There are advantages and disadvantages when it comes to price volatility. As Anita Skjong, Chief Commercial Officer of NOREXECO, states, volatility is a sign of a functional and efficient market, because it reflects changes in market fundamentals. The question is how the industry adapts to these changes. João Pereira, Managing Director of Altri Sales, underpins that volatility ensures the industry stays sharp and keeps chasing opportunities. Being on the pulse of the market has become more critical than ever within an increasingly volatile price environment.
However, there is also a flip side of the coin: strong volatility means less predictability of earnings and margins, raising the financial risk for any company in the pulp market – essentially hitting market capitalisation. Brian Dillon, Director at tissue and hygiene company Essity, sees volatility as a value-destroying factor, especially now, as the magnitude of these changes has grown increasingly extreme. The tissue and hygiene business is typically more stable by nature. However, amid the current volatility, the commodity-driven nature of the pulp market is also commoditising some segments of the tissue market more than ever before. “We have to find mechanisms to mitigate the volatility”, Brian Dillon underlines.
How to mitigate the impacts?
Both Anita Skjong and João Pereira agree that there is no reason to expect pulp price volatility to fade. Currently, prevailing pricing mechanisms with recurring negotiations are enhancing short-sightedness and feeding overall volatility, with both buyers and sellers chasing the last dollar. Additionally, pulp suppliers have become more resilient and capable of moving the market. Furthermore, as João Pereira outlines, different pulp grades and products have become more interchangeable, especially driven by the increased share of tissue end use that is tightening competition in the market.
In an environment of strong and even strengthening volatility, it becomes more critical to stay close to the market pulse and focus on sharp market intelligence – in order to anticipate the cyclical turning points. Even though volatility has largely been perceived to be “business as usual”, there are ways to mitigate its implications.

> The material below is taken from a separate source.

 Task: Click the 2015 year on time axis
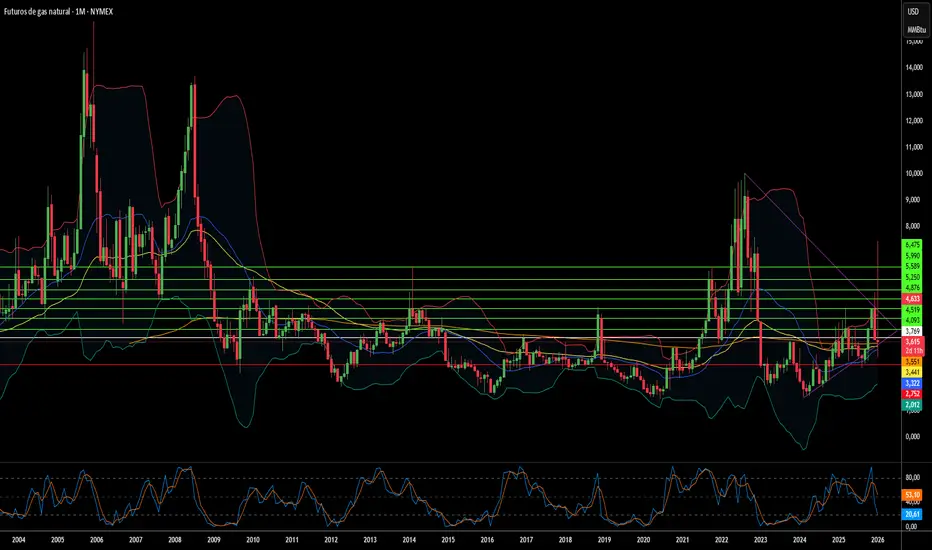(x=448, y=539)
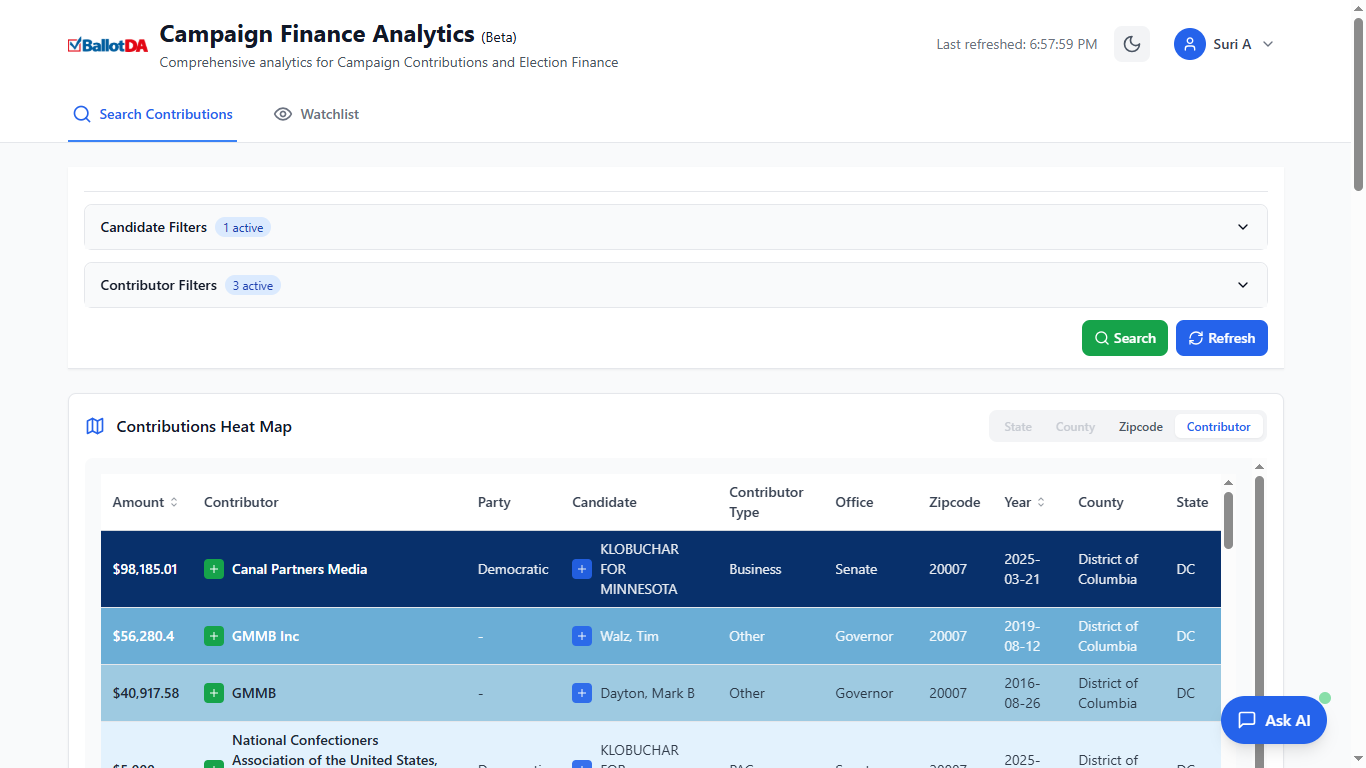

Seeking alternative pricing models is one of the potential measures to mitigate the implications of price volatility. In consumer markets such as tissue, time becomes an important factor – passing price increases down the value chain invariably comes with a delay. It is why Brian Dillon from Essity sees potential in, for example, time-lagged pricing mechanisms, which could provide a way to smoothen price volatility along the value chain. Implementation of such mechanisms would require longer contract periods and long-term commitment from both buyer and seller.
Hedging provides another alternative or complementary solution for price volatility mitigation. In many other commodities, such as energy, metals and agriproducts, hedging is already a widely used financial instrument for price-risk mitigation. In turbulent times, according to Anita Skjong, market pulp futures have also gained increasing traction with pulp buyers – especially with those who have already been exposed to hedging, for example, in natural gas and electricity. However, international futures markets in pulp are still building liquidity, requiring higher traded volumes and, in practice, a higher participation of pulp suppliers in the market. With more liquidity, pulp hedging would provide attractive opportunities for both buyers and sellers, for example, by stabilising or improving earnings and margins – but also by enhancing customer service.
Pulp price volatility is here to stay, and it remains one of the key business fundamentals and critical success factors to mitigate related risks. In this regard, seeking new solutions, building trust, and long-term commitment play a central role. Large buyers and sellers are in a position to drive change, upon which many others will follow.